Reproduce, without any change, the span of lines from the opening of the records below to the line containing "Given: Open the Utilities menu", inclusive.

*** Opening EXTRACTED DATA ***

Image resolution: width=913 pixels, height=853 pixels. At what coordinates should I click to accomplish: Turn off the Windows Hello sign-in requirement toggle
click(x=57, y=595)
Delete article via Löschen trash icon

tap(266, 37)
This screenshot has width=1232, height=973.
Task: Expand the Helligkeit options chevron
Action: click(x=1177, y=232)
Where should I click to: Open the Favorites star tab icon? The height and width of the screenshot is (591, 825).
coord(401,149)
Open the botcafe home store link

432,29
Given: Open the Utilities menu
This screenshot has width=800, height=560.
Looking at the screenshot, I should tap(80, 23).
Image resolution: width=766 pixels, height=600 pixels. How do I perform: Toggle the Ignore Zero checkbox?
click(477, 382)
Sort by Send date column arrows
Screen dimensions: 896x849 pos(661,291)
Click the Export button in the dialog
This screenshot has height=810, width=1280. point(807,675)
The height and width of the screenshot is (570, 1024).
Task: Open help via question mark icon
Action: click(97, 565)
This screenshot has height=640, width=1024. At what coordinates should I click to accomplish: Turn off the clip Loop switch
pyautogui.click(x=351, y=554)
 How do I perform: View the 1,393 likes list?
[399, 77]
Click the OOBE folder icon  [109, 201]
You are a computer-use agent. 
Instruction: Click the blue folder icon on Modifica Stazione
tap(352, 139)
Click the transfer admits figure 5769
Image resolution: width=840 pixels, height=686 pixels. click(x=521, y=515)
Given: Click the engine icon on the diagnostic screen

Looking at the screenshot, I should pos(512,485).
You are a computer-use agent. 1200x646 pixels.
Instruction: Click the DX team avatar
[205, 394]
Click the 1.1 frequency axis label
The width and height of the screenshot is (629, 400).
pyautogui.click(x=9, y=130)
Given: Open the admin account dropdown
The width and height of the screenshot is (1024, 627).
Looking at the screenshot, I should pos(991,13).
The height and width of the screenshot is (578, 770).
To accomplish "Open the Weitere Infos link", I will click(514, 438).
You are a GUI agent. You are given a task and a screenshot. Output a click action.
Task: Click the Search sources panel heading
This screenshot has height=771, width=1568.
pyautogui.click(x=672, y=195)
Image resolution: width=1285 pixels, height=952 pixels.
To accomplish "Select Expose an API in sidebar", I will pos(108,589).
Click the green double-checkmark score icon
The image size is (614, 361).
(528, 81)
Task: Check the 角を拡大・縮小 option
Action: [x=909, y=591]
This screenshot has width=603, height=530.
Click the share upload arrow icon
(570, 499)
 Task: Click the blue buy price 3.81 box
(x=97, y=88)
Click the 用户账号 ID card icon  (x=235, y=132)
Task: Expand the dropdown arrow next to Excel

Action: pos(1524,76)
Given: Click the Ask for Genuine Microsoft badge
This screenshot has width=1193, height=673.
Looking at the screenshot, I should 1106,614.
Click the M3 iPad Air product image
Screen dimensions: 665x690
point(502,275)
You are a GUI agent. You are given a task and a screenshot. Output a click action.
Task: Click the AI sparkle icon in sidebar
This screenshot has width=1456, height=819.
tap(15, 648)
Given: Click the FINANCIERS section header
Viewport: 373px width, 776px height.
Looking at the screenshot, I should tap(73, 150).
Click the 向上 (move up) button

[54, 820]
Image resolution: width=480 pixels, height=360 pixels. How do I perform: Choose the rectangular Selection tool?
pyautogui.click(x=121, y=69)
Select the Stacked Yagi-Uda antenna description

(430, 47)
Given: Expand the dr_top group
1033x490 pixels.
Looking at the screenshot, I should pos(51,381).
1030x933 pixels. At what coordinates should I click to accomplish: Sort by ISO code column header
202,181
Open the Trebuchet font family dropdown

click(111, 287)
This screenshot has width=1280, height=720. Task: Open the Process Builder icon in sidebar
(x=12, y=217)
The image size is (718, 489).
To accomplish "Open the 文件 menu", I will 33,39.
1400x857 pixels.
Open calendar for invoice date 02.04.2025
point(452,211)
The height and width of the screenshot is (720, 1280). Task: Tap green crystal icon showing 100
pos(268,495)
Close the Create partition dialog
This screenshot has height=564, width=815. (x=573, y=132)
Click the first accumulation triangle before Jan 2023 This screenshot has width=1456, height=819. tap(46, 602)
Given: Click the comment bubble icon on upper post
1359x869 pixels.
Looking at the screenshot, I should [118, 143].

*** Closing EXTRACTED DATA ***

▶ _WRITTEN SOLUTION_:
Image resolution: width=913 pixels, height=853 pixels. At what coordinates should I click to accomplish: Turn off the Windows Hello sign-in requirement toggle
click(x=57, y=595)
Delete article via Löschen trash icon

tap(266, 37)
This screenshot has width=1232, height=973.
Task: Expand the Helligkeit options chevron
Action: click(x=1177, y=232)
Where should I click to: Open the Favorites star tab icon? The height and width of the screenshot is (591, 825).
coord(401,149)
Open the botcafe home store link

432,29
Given: Open the Utilities menu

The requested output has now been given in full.